Policy makers must be careful, however, as slowing the economy too much can herald in a recession, which commentators believe is already happening in the UK and US.

What’s the impact of raising interest rates on the public?

Home loans

According to a 2020 National Statistics Office report, 79 per cent of Maltese households were owned. Of these, 43 per cent were subject to some form of mortgage.

When central authorities increase interest rates, or the cost of borrowing, those mortgage payers who are not on fixed interest rate loans will see their monthly repayments go up.

Credit cards and other loans

Interest rates can also impact the interest charged on services like credit cards and car loans.

Savings

Interest rates also determine the amount of interest payments deposit holders will receive on their deposits. Increases in interest rates will make savings more attractive, as there is a higher return from bank interest rate payments, thus encouraging savings.
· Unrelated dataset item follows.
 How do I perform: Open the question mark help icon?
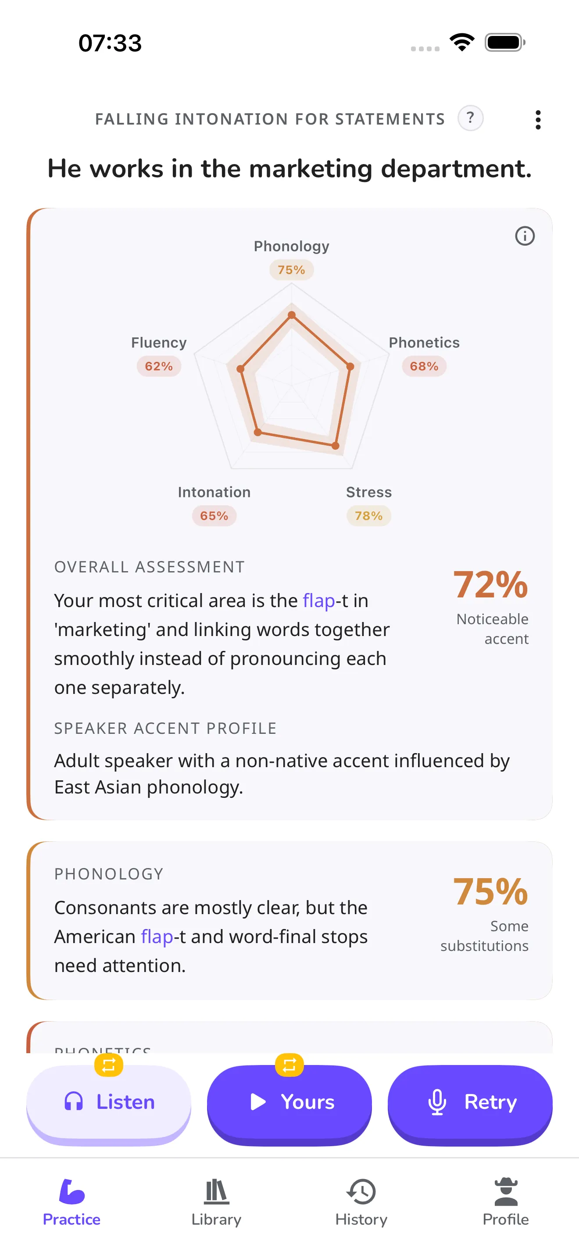click(470, 118)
On the other hand, a cut in interest rates reduce rewards of saving and is used to discourage saving and increase spending.

Related

Residential property sales remain level in May 2024

June 13, 2024
by BN Writer

St Paul's Bay, Mosta and Mellieħa accounted for over 15% of all transactions during the period

Keep an eye out: ITS warns against Skills Pass scams

June 13, 2024
by Anthea Cachia

All official communications about the programme are only disseminated through the Institute of Tourism Studies

‘Nothing can be taken for granted anymore’: Malta Chamber speaks out after stunning MEP election results

June 13, 2024
by Robert Fenech

‘Government needs to take the unpopular yet required decisions quickly, and implement them without any further procrastination’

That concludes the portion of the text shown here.